● **Passage provided**:

===============

Five readers will present selections from recent issues in the makai author’s pavilion, focusing on Pacific and Asian literary expression; literature of reconciliation, forgiveness and healing and emigrant/immigrant and indigenous literature.

  • Frank Stewart, editor of Mānoa, a professor of English at the University of Hawaiʻi at Mānoa, and a recipient of the Elliot Cades Award for Literature, Whiting Writers Award, and Hawaiʻi Award for Literature, the state’s highest literary honor.
  • Katharine Beutner, author of the novel Alcestis, winner of the 2011 Edmund White Prize for Debut Fiction, and a professor of creative writing at UH Mānoa.
  • Alexander Mawyer, co-editor of Vārua Tupu: New Writing from French Polynesia and a professor at UH Mānoa’s Center for Pacific Islands Studies.
  • Shawna Yang Ryan, author of Water Ghosts (Penguin, 2009) and a professor of creative writing at UH Mānoa.
  • Pat Matsueda, managing editor of Mānoa and a recipient of the Elliot Cades Award for Literature.

===============

● **Provided records**:
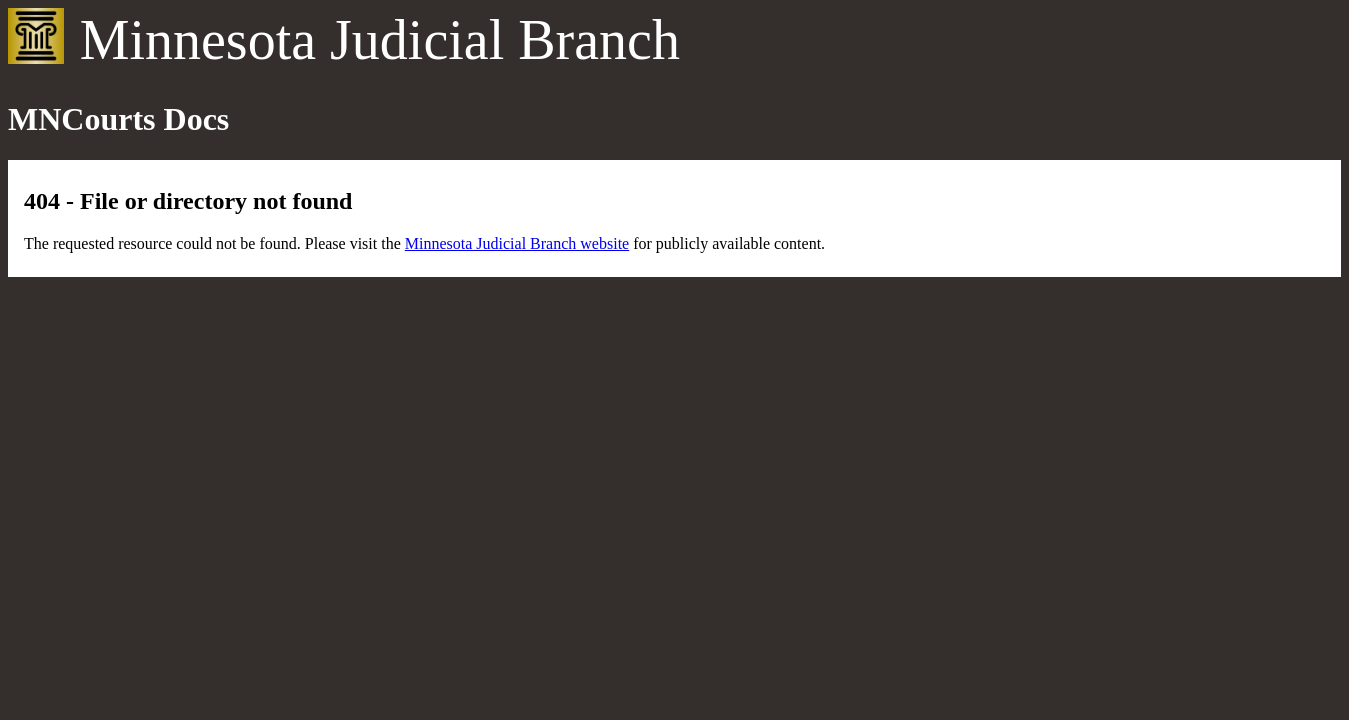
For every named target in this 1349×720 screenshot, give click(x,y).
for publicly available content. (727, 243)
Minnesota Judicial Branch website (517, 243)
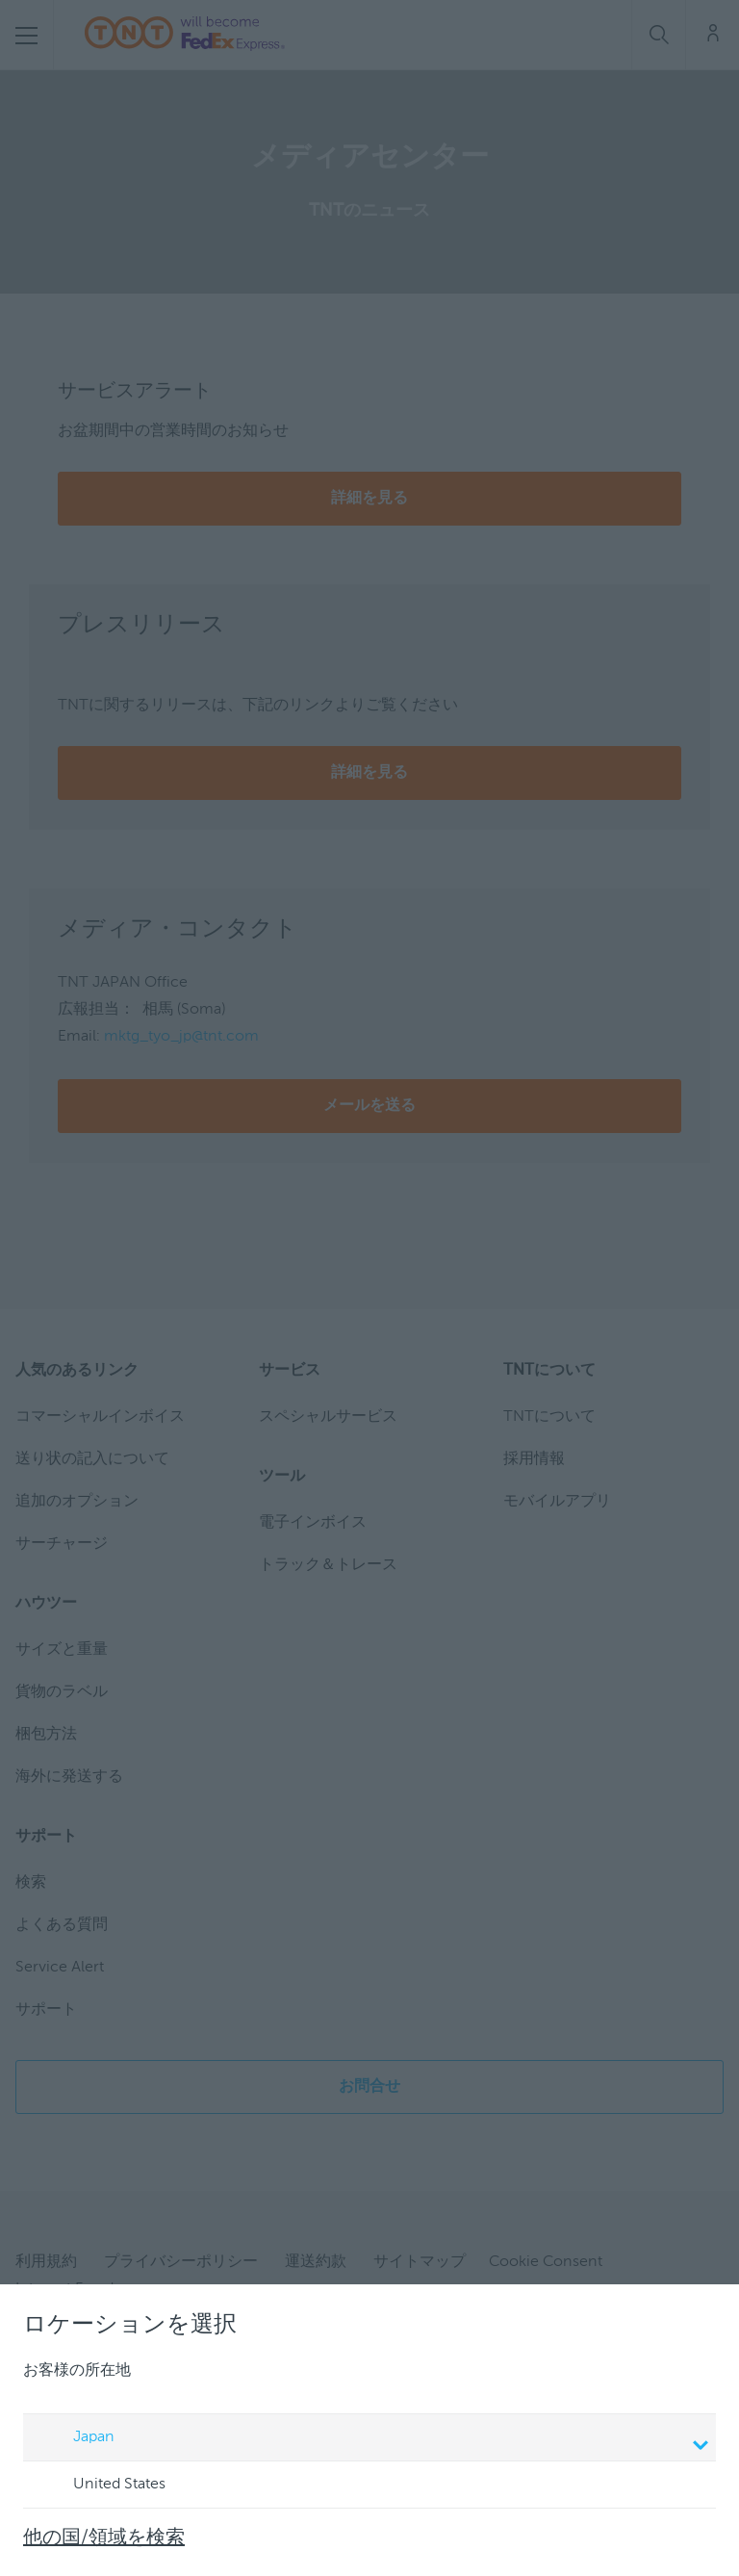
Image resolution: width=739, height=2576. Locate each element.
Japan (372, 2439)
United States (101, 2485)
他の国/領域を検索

===============

● **Exercise tasks**:
[A] According to the announcement of the five readers, who is the managing editor of Mānoa?
[B] For each statement, say whether it agrees with the announcement of the five readers, and quote the words that decide it: (i) The readers will present their selections in the makai author’s pavilion. (ii) Alexander Mawyer is the sole editor of Vārua Tupu: New Writing from French Polynesia. (iii) Water Ghosts was published by Penguin in 2009.
[C] Write the text that follows the last sentence of the announcement of the five readers.

● **Outputs**:
[A] Pat Matsueda is the managing editor of Mānoa.

[B]
(i) Yes: "in the makai author’s pavilion."
(ii) No: "co-editor of Vārua Tupu: New Writing from French Polynesia."
(iii) Yes: "Water Ghosts (Penguin, 2009)."

[C]
  • More about Mānoa

    The journal’s mission has been to encourage awareness and appreciation of the literary arts, particularly writing related to Asia and the Pacific; to encourage tolerance and respect by helping to foster transnational communities and conversations; to encourage the translation of new works into English and to make Americans aware that their shared heritage includes significant contributions from peoples whose origins are in Asia or the Pacific.

    The journal is available to web subscribers at more than 4,000 institutions and libraries worldwide who give free access to students, scholars and the public. Mānoa is also available in handsome printed volumes designed by Barbara Pope Book Design.